Sustainability can no longer be treated as a final check at the end of a product development cycle. In the context of connected products and industrial devices, environmental impact is largely determined by early design choices. Once those decisions are locked in, options become limited and corrective actions costly.


At 4MOD, we integrate Life Cycle Assessment (LCA) from the very beginning of our projects. Not as a reporting exercise, but as a decision-making tool to guide the most responsible and technically relevant choices.


Why early design choices matter most


Materials, electronic architecture, manufacturing processes, energy consumption and product lifespan are all defined in the early phases of a project. These parameters account for the majority of a product’s environmental footprint over its entire life cycle.


Waiting until the end of development to assess impact often leads to compromises that are either ineffective or incompatible with technical and business constraints. Acting early allows sustainability to be a driver of innovation rather than a limitation.


LCA as a design tool, not a constraint



Life Cycle Assessment provides a holistic view of a product’s environmental impact, from raw material extraction to end-of-life. When used early, it becomes a powerful comparison tool that helps teams make informed trade-offs.


At 4MOD, we use LCA to evaluate design alternatives: component selection, material choices, manufacturing methods, energy strategies or expected lifespan. The goal is not to optimize a single metric, but to identify the most balanced solution across environmental, technical and functional criteria.


Making informed trade-offs


In connected product development, trade-offs are unavoidable. A more durable material may increase weight, a higher-performance component may raise energy consumption, a compact design may complicate repairability.



By integrating LCA into the decision process, these trade-offs are no longer intuitive or subjective. They are assessed with measurable impact indicators, enabling teams to choose the most justified option in context, aligned with both sustainability goals and product performance.
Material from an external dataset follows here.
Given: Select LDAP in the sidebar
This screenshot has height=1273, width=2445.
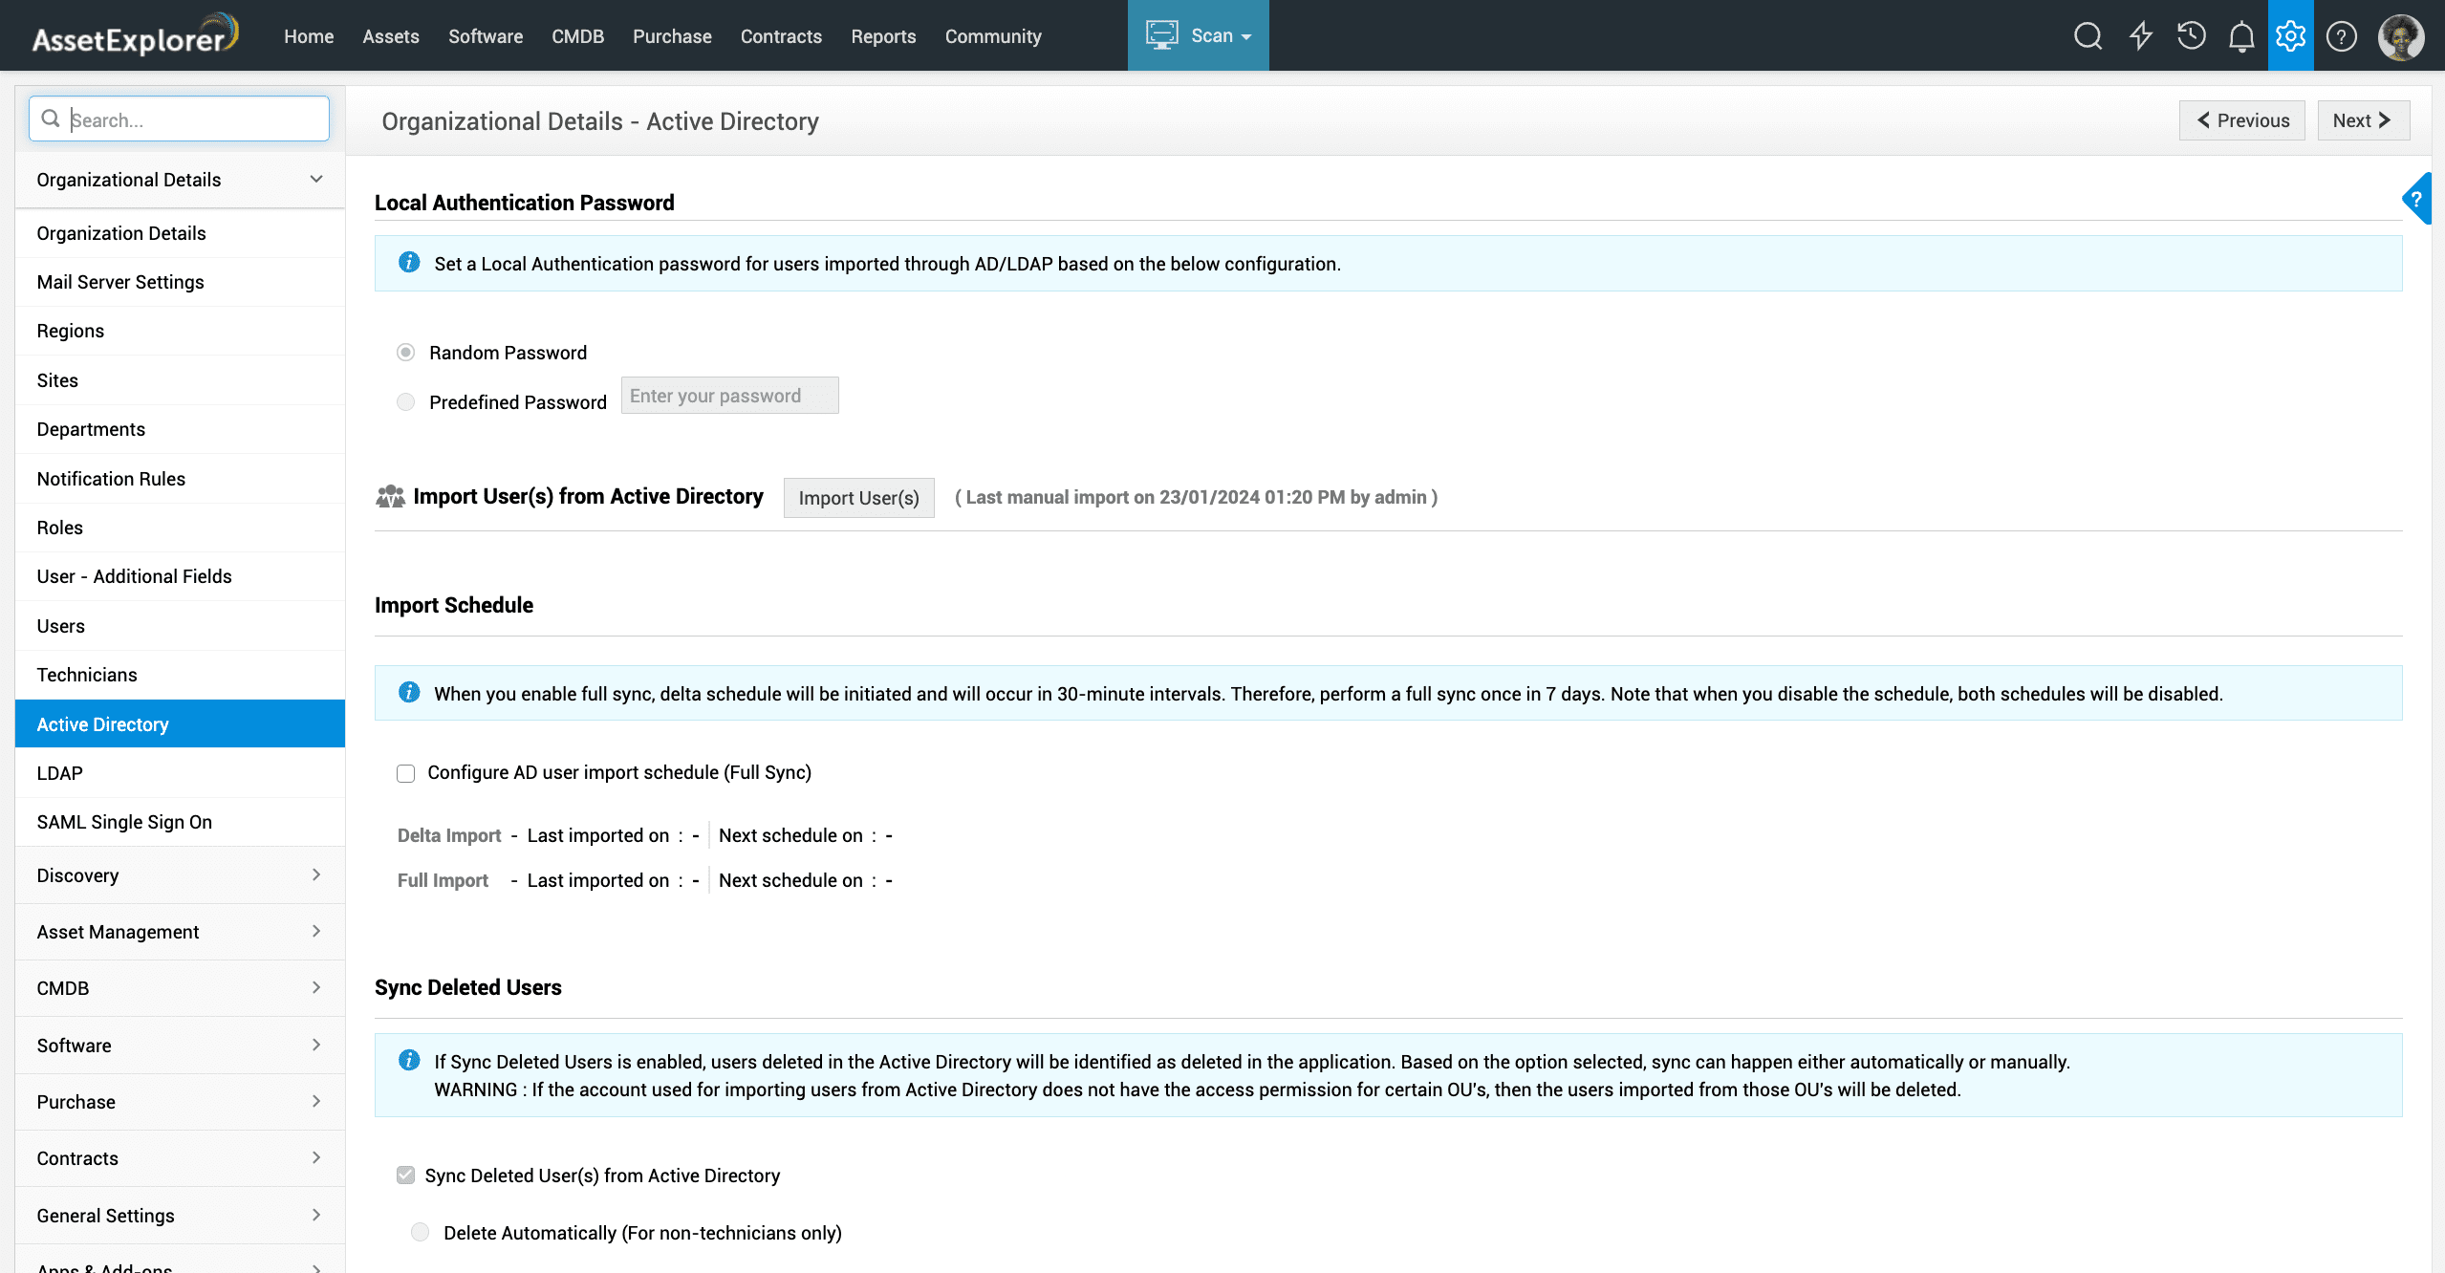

Supporting long-term product value


Sustainability is not only about reducing impact at launch. Product longevity, reparability, upgradability and software evolution play a critical role in overall footprint reduction. Through LCA, these aspects are quantified and integrated into the design logic from the start.


This approach naturally aligns with Next-Generation IoT principles, where connected products are designed to evolve over time rather than be replaced prematurely.


A pragmatic approach to responsible innovation


Integrating LCA early does not mean slowing down projects or adding unnecessary complexity. On the contrary, it provides clarity. It helps teams focus on the decisions that truly matter and avoid late-stage redesigns driven by regulatory, environmental or market pressure.


For 4MOD, sustainability is not an afterthought or a marketing argument. It is a pragmatic design methodology, embedded in our co-design process, to create connected products that are both high-performing and genuinely responsible.


Conclusion

Designing sustainable connected products starts with better decisions, made earlier. By integrating Life Cycle Assessment from the first phases of a project, sustainability becomes a concrete, actionable criterion that guides innovation toward solutions that make sense today and remain relevant tomorrow.